- Aim of the task -
In the data below, repeat the line containing "This screenshot has width=1931, height=1505." and every following line exactly, up to and including the last line. Exclude pictures.

(Stored data entries)
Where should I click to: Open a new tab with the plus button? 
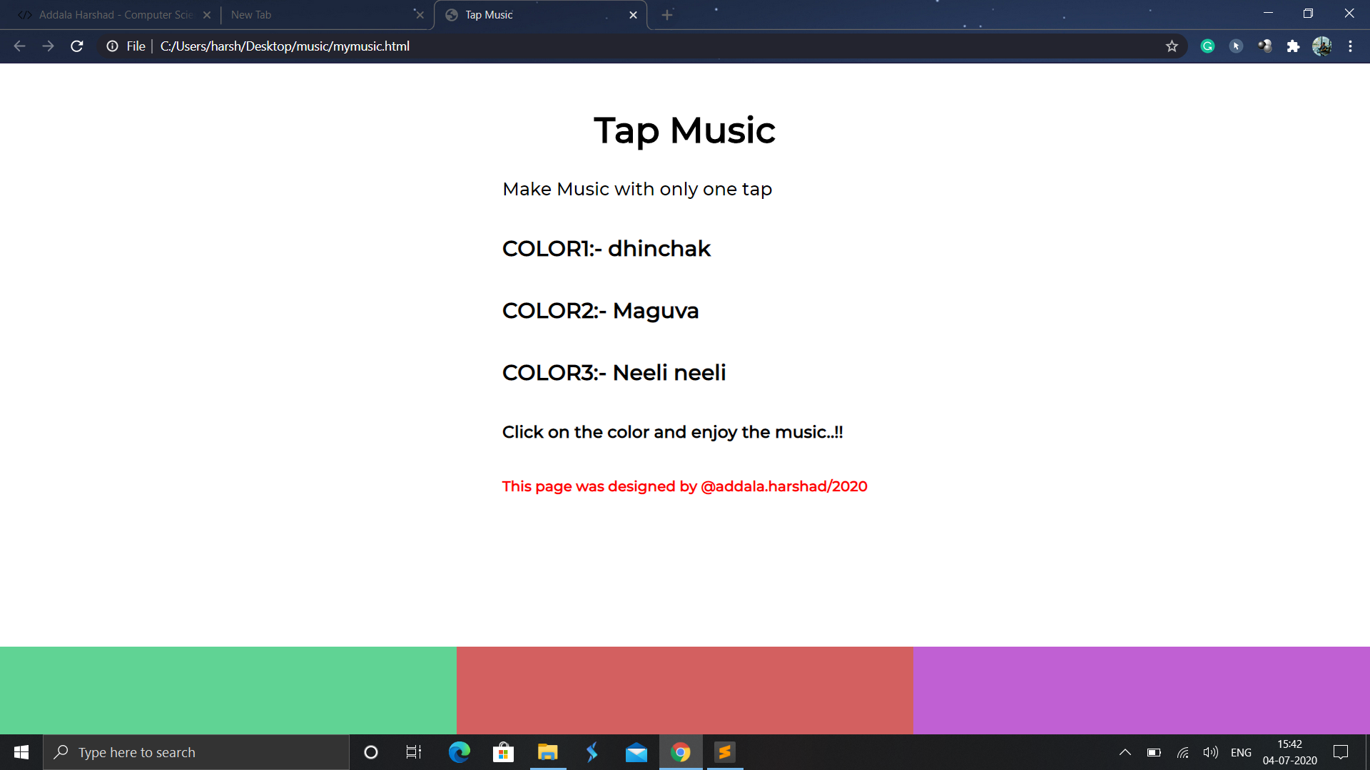point(667,15)
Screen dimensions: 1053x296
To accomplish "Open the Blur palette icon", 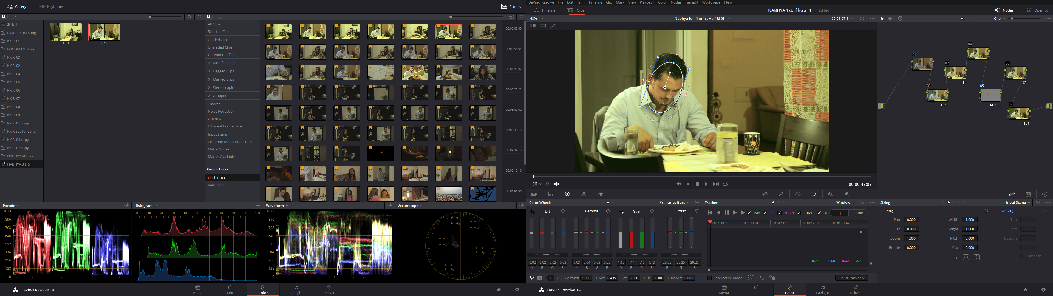I will pos(830,194).
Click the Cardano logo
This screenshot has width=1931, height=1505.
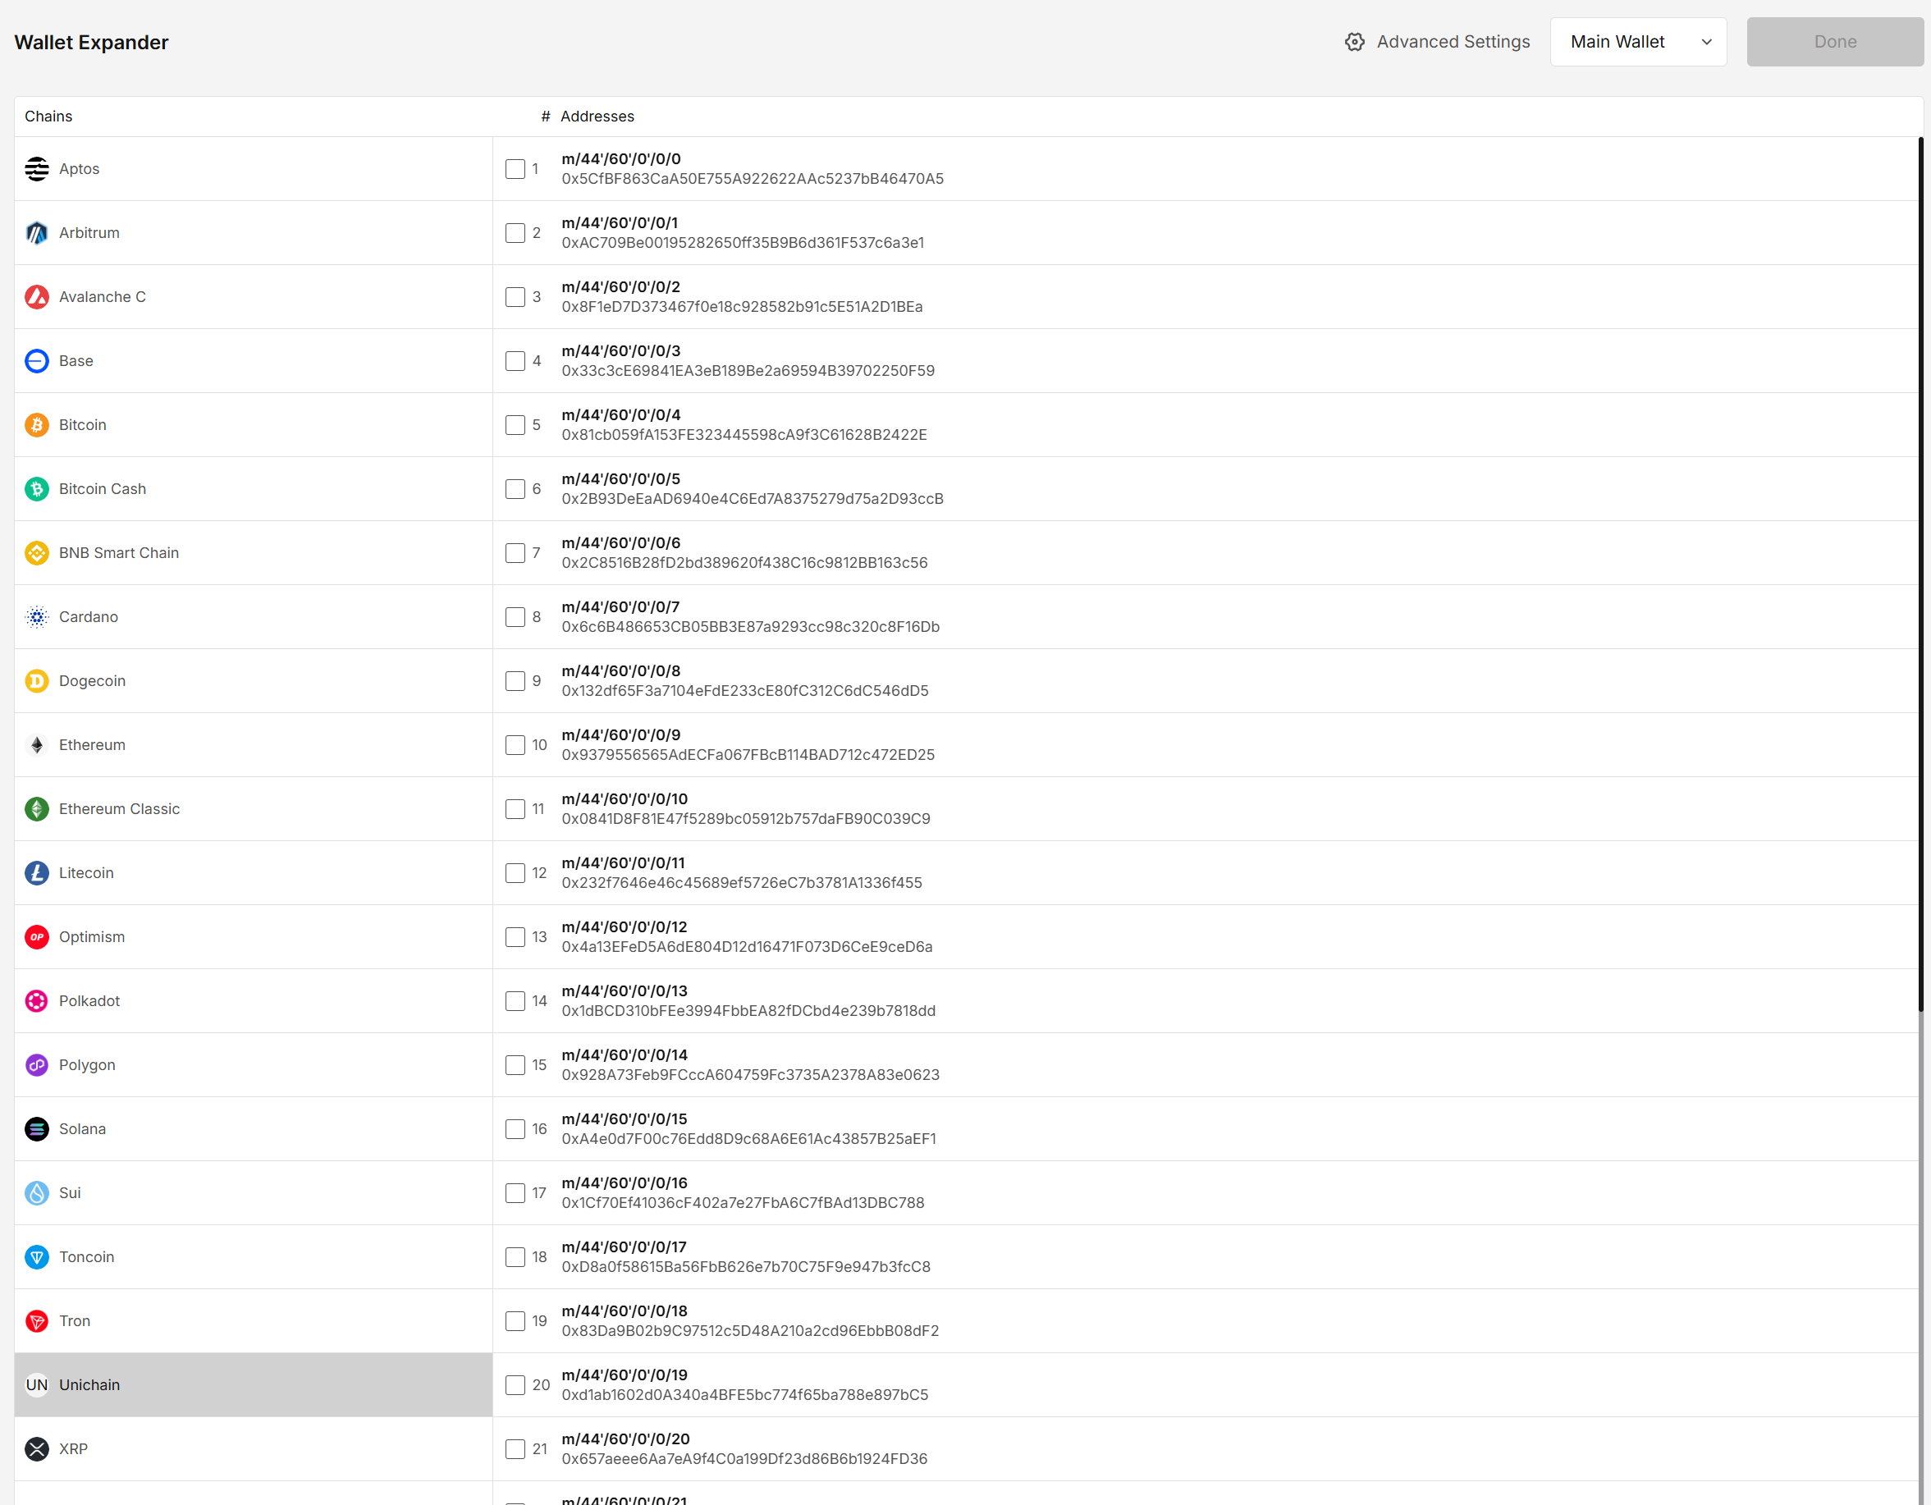tap(36, 616)
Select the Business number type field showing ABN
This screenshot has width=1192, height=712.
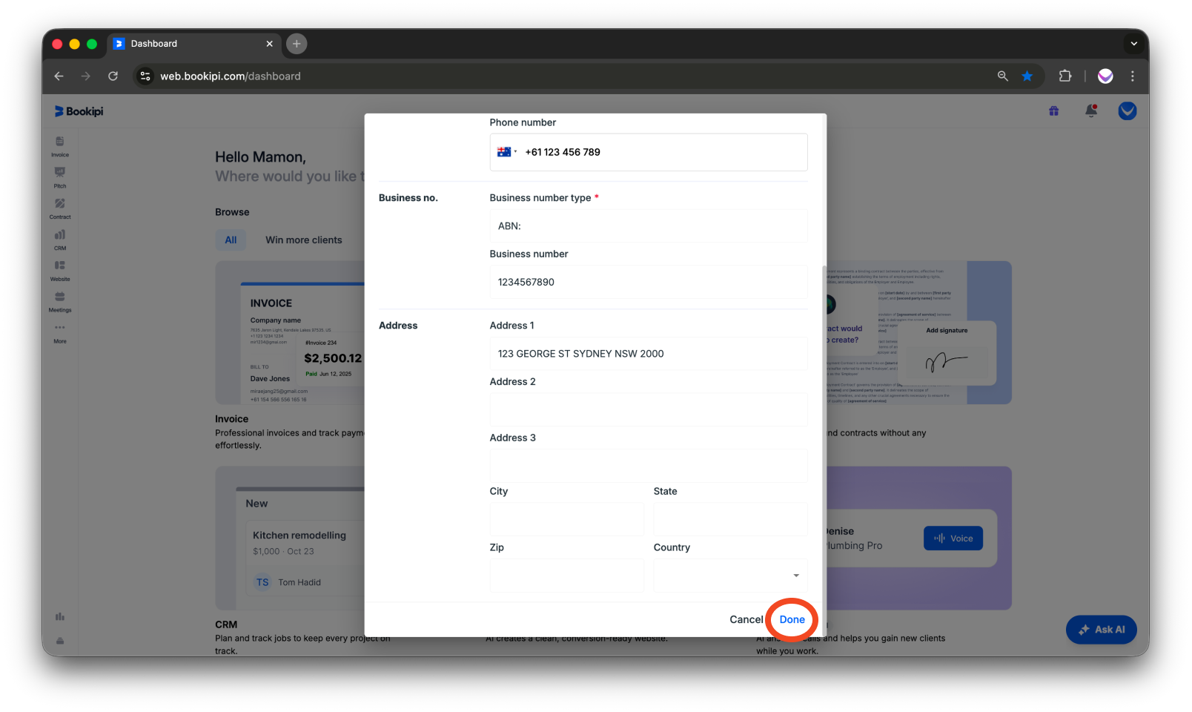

- Solution to this problem -
This screenshot has width=1931, height=1505.
tap(36, 616)
Select the Business number type field showing ABN
This screenshot has width=1192, height=712.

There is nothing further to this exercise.